Work to do:
(a) Answer these questions using the match report on the Imps' 2-3 loss to MK Dons:
(i) What was the score when the writer felt the next goal was crucial?
(ii) Which player played the ball across the front of the defense to the goalscorer for the opening goal?
(iii) Which two players had a wrestle after the opening goal?
(b) For each statement, say whether it agrees with the match report on the Imps' 2-3 loss to MK Dons, and quote the words that decide it:
(i) During the second half, the writer felt the team was going to win.
(ii) Twine was unmarked when he scored the opening goal.
(iii) Both Twine and Bridcutt were booked after their wrestle.
(c) Write out word for word the part of the match report on the Imps' 2-3 loss to MK Dons that starts with the words "If the first" and ends with "really in doubt.".

Selected extract:
#####

Another Game Thrown Away: Imps 2-3 MK Dons

Credit Graham Burrell

If the first 45 left me feeling full of Christmas cheer, the second had an air of inevitability about it, like I knew what was coming. I didn’t feel ‘oh, we’re going to win this’, I felt like we might crumble if they got a goal. It sounds silly, but at 2-0 up the next goal was crucial. If they got it, they’d feel they were in control. If we got it, we might actually get those three points at home we’ve craved since October 16th.

I’m not one for blame, but if you watch the opening goal, it’s all our own fault. Montsma plays a ball into Fiorini in the middle of the park and he’s dispossessed, far too easily. It’s then simple, Boateng plays across the front of our defence to an unmarked Twine, who scores easily. It’s a woeful goal to concede, and from that moment on, in my mind, the result wasn’t really in doubt.

I was surprised at the moments afterwards, when Twine and Bridcutt had a wrestle. It looks from the replays as if they grapple each other, and yet one is booked and the other not. Why? If Bridcutt has the ball, surely the aggressor is Twine, whether our player is in the wrong or not? If one is a booking, the other is and if the other is a booking, it’s his second for getting involved with our players. It’s grasping at straws, maybe, but I felt Twine shouldn’t have been on the pitch after that. Maybe it was wishful thinking.

#####

Element and text location data:
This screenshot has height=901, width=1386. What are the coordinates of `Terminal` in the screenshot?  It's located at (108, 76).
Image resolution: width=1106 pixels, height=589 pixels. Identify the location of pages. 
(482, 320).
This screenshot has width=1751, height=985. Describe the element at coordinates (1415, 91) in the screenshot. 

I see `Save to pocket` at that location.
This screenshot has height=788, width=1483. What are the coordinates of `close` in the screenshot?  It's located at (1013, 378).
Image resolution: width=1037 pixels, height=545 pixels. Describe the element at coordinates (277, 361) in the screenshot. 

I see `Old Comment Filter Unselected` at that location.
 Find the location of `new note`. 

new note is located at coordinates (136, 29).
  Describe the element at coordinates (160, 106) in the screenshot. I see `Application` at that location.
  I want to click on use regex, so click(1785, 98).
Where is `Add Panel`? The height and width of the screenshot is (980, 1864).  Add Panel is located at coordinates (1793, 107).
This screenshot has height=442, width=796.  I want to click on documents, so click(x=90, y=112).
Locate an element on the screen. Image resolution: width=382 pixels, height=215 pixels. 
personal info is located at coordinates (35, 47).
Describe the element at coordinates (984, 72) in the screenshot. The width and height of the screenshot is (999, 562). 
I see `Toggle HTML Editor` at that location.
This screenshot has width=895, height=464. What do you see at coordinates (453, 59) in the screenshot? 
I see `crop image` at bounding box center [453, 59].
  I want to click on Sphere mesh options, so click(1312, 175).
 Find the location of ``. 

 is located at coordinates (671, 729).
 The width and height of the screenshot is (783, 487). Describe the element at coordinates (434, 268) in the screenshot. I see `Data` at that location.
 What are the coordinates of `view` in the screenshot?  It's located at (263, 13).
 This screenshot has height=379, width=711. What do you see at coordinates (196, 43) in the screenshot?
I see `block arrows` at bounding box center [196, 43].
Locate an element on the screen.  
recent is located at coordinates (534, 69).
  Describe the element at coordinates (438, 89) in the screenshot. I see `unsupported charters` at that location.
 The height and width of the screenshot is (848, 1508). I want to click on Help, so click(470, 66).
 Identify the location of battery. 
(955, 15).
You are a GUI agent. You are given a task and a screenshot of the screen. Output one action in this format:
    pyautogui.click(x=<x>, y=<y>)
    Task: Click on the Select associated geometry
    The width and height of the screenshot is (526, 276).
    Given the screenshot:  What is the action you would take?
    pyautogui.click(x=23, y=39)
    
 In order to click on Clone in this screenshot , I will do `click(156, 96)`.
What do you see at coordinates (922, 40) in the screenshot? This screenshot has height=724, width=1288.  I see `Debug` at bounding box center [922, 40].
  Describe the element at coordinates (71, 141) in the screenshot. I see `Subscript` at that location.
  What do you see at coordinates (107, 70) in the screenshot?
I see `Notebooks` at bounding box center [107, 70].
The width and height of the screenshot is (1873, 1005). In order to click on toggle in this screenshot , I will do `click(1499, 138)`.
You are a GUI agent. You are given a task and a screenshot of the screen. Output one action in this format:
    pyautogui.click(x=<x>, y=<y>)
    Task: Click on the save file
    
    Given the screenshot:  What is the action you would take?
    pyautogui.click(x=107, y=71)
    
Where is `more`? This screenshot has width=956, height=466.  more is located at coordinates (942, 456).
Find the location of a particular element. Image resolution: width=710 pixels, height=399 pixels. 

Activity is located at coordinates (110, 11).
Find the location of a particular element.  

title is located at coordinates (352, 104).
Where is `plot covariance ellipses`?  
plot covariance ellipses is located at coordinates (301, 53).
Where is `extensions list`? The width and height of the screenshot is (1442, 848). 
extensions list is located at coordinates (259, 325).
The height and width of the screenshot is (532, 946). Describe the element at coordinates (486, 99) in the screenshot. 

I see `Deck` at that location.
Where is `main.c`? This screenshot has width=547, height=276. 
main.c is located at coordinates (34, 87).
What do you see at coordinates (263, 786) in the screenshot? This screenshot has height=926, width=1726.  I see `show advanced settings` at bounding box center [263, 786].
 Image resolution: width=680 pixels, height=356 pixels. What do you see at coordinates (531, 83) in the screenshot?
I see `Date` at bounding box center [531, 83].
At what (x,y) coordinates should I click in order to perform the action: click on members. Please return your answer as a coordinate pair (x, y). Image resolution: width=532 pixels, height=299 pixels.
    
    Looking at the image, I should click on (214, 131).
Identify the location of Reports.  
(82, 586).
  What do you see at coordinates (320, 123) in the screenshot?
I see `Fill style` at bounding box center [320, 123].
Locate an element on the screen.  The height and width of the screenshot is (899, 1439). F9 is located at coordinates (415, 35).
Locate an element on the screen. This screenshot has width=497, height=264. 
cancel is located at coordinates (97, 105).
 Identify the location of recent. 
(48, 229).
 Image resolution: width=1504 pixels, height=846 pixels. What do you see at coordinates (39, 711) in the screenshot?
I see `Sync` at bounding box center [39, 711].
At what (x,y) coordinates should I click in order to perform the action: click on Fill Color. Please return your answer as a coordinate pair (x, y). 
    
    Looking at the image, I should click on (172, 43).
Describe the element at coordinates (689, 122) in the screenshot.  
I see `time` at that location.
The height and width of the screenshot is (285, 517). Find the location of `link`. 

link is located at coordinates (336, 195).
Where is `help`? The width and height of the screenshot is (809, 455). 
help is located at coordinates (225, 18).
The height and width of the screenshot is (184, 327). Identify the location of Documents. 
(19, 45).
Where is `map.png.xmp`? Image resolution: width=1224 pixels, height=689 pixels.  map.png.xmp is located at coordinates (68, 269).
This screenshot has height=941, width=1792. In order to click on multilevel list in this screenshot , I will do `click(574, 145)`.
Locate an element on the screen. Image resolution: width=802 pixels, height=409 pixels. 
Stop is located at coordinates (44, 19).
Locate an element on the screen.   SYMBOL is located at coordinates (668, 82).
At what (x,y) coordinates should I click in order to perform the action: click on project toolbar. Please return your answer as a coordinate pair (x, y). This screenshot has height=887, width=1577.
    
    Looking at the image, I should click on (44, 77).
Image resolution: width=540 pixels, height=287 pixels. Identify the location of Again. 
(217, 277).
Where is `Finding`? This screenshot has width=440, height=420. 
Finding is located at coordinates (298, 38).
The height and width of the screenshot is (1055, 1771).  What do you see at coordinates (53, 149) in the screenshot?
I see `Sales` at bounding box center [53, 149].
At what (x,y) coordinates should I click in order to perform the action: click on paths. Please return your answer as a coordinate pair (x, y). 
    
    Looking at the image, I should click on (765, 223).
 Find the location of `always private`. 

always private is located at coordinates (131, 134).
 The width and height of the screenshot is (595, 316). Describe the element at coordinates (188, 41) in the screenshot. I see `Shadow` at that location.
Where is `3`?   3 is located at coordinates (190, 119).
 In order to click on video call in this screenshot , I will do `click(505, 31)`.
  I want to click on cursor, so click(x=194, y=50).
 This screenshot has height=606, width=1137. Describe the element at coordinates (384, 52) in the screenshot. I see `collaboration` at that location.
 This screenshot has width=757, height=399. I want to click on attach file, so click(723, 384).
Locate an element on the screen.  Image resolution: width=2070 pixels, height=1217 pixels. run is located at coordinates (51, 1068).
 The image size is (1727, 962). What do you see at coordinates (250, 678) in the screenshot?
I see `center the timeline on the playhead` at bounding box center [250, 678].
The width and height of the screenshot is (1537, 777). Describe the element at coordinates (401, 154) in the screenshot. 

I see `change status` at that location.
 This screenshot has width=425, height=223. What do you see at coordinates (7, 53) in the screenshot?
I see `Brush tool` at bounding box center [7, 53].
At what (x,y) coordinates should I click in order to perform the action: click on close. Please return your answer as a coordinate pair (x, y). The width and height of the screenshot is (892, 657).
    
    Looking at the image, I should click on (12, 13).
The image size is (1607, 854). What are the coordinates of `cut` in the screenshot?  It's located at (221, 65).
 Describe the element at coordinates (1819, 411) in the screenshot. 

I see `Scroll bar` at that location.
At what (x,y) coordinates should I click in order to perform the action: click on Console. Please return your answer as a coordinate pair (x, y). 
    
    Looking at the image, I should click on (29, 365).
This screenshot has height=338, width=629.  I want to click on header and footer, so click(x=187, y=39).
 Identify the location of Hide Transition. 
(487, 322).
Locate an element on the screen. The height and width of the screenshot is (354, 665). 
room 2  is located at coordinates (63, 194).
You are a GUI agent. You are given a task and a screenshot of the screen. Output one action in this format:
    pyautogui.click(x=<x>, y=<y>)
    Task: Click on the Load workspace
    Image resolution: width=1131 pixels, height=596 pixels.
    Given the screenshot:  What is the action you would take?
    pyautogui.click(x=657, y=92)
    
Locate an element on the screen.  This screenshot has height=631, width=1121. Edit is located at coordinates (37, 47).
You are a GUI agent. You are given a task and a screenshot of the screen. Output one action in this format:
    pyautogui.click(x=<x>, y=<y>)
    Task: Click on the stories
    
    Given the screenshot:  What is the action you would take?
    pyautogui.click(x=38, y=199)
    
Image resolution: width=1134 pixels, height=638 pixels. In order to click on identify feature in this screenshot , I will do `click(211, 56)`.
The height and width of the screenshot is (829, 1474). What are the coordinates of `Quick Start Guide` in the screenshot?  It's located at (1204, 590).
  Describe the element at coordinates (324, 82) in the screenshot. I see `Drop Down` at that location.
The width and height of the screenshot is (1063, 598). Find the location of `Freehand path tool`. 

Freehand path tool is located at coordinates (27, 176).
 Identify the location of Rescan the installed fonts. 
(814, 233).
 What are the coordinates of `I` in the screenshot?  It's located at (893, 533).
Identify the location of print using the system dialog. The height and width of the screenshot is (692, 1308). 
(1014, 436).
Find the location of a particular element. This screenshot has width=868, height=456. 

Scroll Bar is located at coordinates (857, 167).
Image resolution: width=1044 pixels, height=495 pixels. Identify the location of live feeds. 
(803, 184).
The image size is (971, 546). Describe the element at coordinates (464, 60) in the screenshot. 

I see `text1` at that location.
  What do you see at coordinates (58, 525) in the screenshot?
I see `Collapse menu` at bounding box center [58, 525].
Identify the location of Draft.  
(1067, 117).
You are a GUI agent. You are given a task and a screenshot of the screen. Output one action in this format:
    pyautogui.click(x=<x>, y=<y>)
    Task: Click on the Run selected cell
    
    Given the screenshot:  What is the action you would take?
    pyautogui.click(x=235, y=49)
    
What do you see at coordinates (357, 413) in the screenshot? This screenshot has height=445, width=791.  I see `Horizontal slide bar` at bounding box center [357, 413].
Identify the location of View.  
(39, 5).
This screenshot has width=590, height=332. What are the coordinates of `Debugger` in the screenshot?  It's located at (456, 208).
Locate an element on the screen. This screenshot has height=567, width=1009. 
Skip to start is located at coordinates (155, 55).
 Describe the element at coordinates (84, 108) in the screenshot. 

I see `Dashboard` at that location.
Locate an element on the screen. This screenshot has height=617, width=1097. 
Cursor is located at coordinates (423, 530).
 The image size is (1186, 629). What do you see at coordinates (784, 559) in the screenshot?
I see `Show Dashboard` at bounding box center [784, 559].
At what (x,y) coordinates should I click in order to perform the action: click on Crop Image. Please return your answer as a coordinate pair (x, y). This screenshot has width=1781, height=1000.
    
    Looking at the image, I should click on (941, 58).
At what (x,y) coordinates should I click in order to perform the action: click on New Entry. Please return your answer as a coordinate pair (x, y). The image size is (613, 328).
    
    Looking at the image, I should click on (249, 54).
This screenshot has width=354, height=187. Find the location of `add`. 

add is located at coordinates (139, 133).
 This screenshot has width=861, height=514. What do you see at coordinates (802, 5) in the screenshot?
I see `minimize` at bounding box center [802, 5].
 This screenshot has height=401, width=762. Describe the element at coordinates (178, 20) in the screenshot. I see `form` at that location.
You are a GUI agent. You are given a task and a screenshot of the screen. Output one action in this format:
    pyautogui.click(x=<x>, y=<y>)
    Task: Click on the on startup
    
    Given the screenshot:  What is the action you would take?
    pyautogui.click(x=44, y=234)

#####

Exercise responses:
(a)
(i) 2-0 up.
(ii) Boateng.
(iii) Twine and Bridcutt.

(b)
(i) No: "I didn’t feel ‘oh, we’re going to win this’, I felt like we might crumble if they got a goal."
(ii) Yes: "Boateng plays across the front of our defence to an unmarked Twine, who scores easily."
(iii) No: "one is booked and the other not."

(c)
If the first 45 left me feeling full of Christmas cheer, the second had an air of inevitability about it, like I knew what was coming. I didn’t feel ‘oh, we’re going to win this’, I felt like we might crumble if they got a goal. It sounds silly, but at 2-0 up the next goal was crucial. If they got it, they’d feel they were in control. If we got it, we might actually get those three points at home we’ve craved since October 16th.

I’m not one for blame, but if you watch the opening goal, it’s all our own fault. Montsma plays a ball into Fiorini in the middle of the park and he’s dispossessed, far too easily. It’s then simple, Boateng plays across the front of our defence to an unmarked Twine, who scores easily. It’s a woeful goal to concede, and from that moment on, in my mind, the result wasn’t really in doubt.